Louis Maurick

Uit Wikipedia, de vrije encyclopedie
Louis Maurick
Plaats uw zelfgemaakte foto hier
Geboren 11 april 1871
Overleden 24 april 1910
Zangstem tenor
Portaal  Portaalicoon   Klassieke muziek

Ludwig Johann Theodorus (Louis) Maurick (Nederland: Lochem, 11 april 1871 – Duitsland: Kassel, 24 april 1910) was een Nederlands heldentenor van Duitse komaf.[1]

Hij was zoon van koopman/logementhouder Heinrich Maurick en Johanna Theodore Koenders. Hijzelf huwde in 1897 in Den Haag de Zwitserse Ida Güdel; het echtpaar kreeg in Dordrecht twee kinderen Louis Achille en Ida Isolde.

Hij groeide op in Dordrecht en ontving daar vermoedelijk ook zijn opleiding aan de Maatschappij tot Bevordering der Toonkunst alsmede aan het Amsterdams Conservatorium. In 1898 stond hij op het podium met zangtalenten Julia Culp en Thom Denijs, toen ook nog leerlingen van dat conservatorium.
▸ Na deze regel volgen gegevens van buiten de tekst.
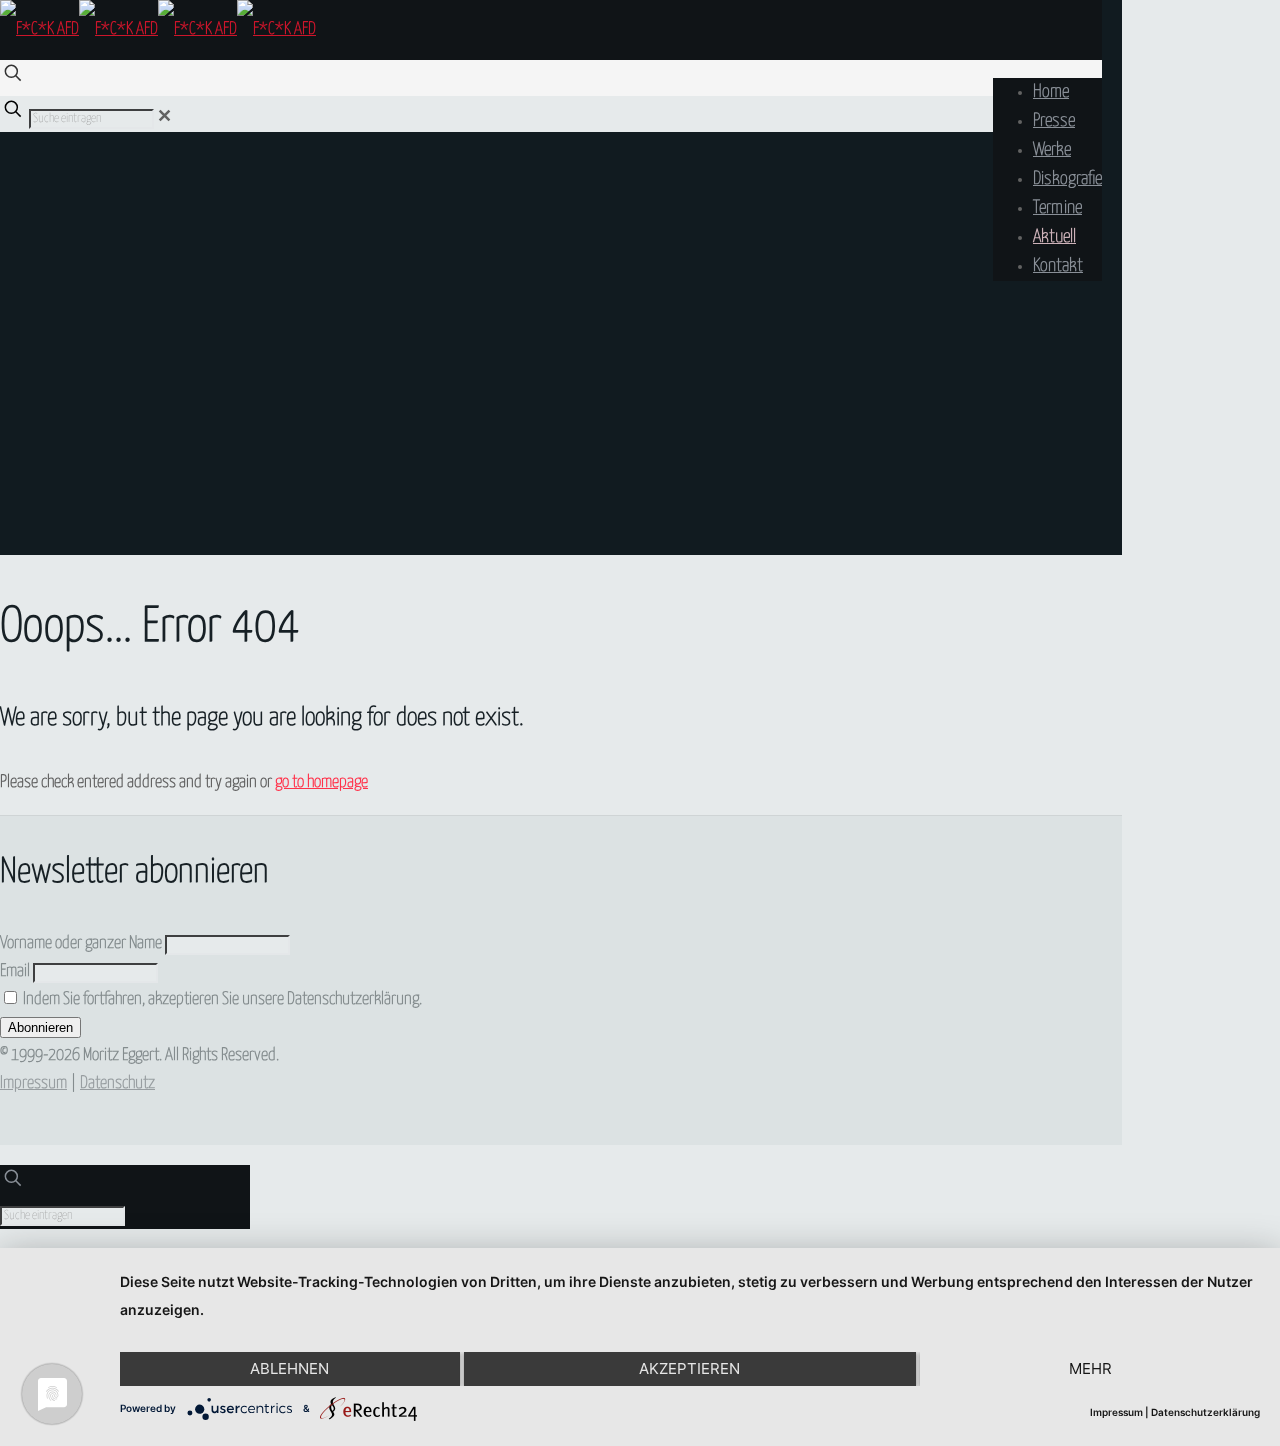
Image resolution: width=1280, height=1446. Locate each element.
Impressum (33, 1083)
Bij een concert in Rotterdam schreef de pers, dat hij een aangenaam klinkende stem had, met een toekomst, mits voldoende geschoold. Minpunt was zijn zwakke uitspraak van de Duitse taal.

Vervolgens was hij in de seizoenen 1901 tot 1903 verbonden aan bij het Amsterdamsch Lyrisch Toneel met als thuisbasis het Paleis voor Volksvlijt. Hij kwam toen ook in Amsterdam wonen met adressen aan de Derde Helmersstraat, Ceintuurbaan 360 en Sarphatipark 113. Hij zong in die seizoenen met onder andere met Cato Engelen-Sewing onder leiding van Albert Kwast (Faust) en Peter Raabe (Die Zauberflöte en Der Bettelstudent). Daarna volgde kortstondig een dienstverband bij de Nederlandse Opera van Cornelis van der Linden (rol Gerald in opera Lakmé). Hij trok (deels nog wonend in Amsterdam) naar Duitsland, alwaar hij deel uitmaakte van operagezelschappen in Lübeck (1902-1905), Neurenberg (1905-1908) en Kassel (1908-1910).